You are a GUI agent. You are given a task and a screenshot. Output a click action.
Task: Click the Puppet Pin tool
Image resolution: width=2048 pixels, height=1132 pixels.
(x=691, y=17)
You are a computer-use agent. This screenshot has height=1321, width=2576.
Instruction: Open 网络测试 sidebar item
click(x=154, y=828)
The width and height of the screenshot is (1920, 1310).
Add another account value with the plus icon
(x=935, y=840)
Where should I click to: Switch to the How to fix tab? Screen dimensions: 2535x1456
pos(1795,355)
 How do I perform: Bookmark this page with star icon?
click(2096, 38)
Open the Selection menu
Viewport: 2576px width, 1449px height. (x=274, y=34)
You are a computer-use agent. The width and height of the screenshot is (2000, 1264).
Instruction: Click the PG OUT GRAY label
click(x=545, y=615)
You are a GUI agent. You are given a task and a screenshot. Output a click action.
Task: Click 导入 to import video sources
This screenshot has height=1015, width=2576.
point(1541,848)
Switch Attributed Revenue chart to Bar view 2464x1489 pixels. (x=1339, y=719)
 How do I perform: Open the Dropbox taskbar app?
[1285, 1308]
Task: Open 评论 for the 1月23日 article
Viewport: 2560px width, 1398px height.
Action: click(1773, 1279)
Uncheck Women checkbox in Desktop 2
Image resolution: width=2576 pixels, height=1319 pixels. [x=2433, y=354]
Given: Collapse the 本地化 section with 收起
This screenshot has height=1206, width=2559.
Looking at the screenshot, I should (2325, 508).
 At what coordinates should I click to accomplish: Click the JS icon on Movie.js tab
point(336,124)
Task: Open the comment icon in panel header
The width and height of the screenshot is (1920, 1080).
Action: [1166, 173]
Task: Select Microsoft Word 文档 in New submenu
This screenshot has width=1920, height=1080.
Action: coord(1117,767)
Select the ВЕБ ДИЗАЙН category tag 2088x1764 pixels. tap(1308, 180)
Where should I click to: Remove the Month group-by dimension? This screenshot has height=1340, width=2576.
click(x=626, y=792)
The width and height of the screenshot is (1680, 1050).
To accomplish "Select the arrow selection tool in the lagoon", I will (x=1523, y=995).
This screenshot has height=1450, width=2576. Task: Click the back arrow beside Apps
+ + + + + + +
• [What you should do]
Each line of the data that includes "computer" should be copied.

• [Solved exercise]
You are a computer-use agent. This screenshot has height=1321, width=2576.
You are a computer-use agent. The width and height of the screenshot is (2000, 1264).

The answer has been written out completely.